I have not yet tied the replication errors to the same time as the deadlock errors because I have not been looking for that, but the deadlock errors are happening more frequently (6/day) than the replication errors (1/2 days)
The same transaction gets replicated to the redhat slave with no error.
There is no process on either slave which modifies data in the tables in question.

show variables like 'innodb_lock_wait_timeout';
+--------------------------+-------+
| Variable_name            | Value |
+--------------------------+-------+
| innodb_lock_wait_timeout | 50    |
+--------------------------+-------+

To what value do you suggest changing this variable?

In order to eliminate these two errors, we are currently modifying the reports to hit MyISAM copies of the InnoDB tables.  A set of triggers on the InnoDB tables will insert the primary key of the changed rows in another InnoDB table, and a periodic process will read the list of changed primary keys and apply the changes to the MyISAM table.

Craig,

I just submitted a patch for this problem. It is in that slave sql thread waits over innodb_lock_wait_timeout, and after that the replicated transaction failed to replay.

You must have hit the same problem if your slave's error log containsthe line
Slave: Error 'Lock wait timeout exceeded; try restarting transaction' on query.

It would be safe for your data to raise the timeout value meanwhile the patch is under reviewing. The increment depends on your slave's local transactions duration and their rate.

I hope my patch will be approved soon.
Thanks for your report.

I increased the innodb_lock_wait_timeout to 100 and it hasn't had a noticeable impact.  I'm going to increase it to 300 with which I think I'll have better luck.

I had previously set innodb_support_xa to 0.  Could this be related?  Would it be worth setting this back to 1?

The patch appeared to go to closed bug#16228.

Graig, i don't think this issue, requiring a record on the exceeded timeout,
has any relation to (except from 14.5.4 `InnoDB' Startup Options and System Variables)

   * `innodb_support_xa'

     When set to `ON' or 1 (the default), this variable enables
     `InnoDB' support for two-phase commit in XA transactions. Enabling
     `innodb_support_xa' causes an extra disk flush for transaction
     preparation. If you don't care about using XA, you can disable
     this variable by setting it to `OFF' or 0 to reduce the number of
     disk flushes and get better `InnoDB' performance.

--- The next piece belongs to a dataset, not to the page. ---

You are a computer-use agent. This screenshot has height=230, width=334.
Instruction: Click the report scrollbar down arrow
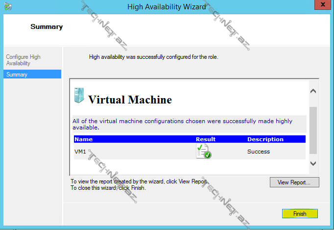click(313, 163)
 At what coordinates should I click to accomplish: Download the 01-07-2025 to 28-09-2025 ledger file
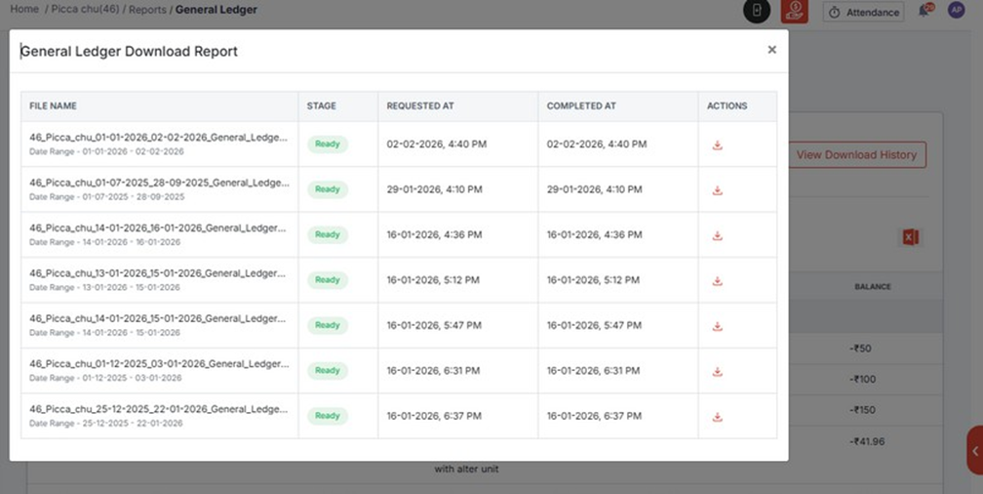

A patch for this bug has been committed. After review, it may
be pushed to the relevant source trees for release in the next
version. You can access the patch from:

  http://lists.mysql.com/commits/13450

ChangeSet@1.2297, 2006-10-11 11:07:20+03:00, aelkin@dsl-hkigw8-feb9fb00-191.dhcp.inet.fi +1 -0
  bug#20697 - results in sync with the test

A patch for this bug has been committed. After review, it may
be pushed to the relevant source trees for release in the next
version. You can access the patch from:

  http://lists.mysql.com/commits/14566

ChangeSet@1.2323, 2006-10-30 17:09:28+02:00, aelkin@dsl-hkigw8-feaef900-46.dhcp.inet.fi +2 -0
  BUG#20697 slave fails to rollback replicated transaction hang over innodb_lock_wait_timeou
  post-merge fixes in test/result

Pushed into 5.0.32.
Pushed into 5.1.14.

Noted in 5.0.32, 5.1.14 changelogs.

On slave servers, transactions that exceeded the lock wait
timeout failed to roll back properly.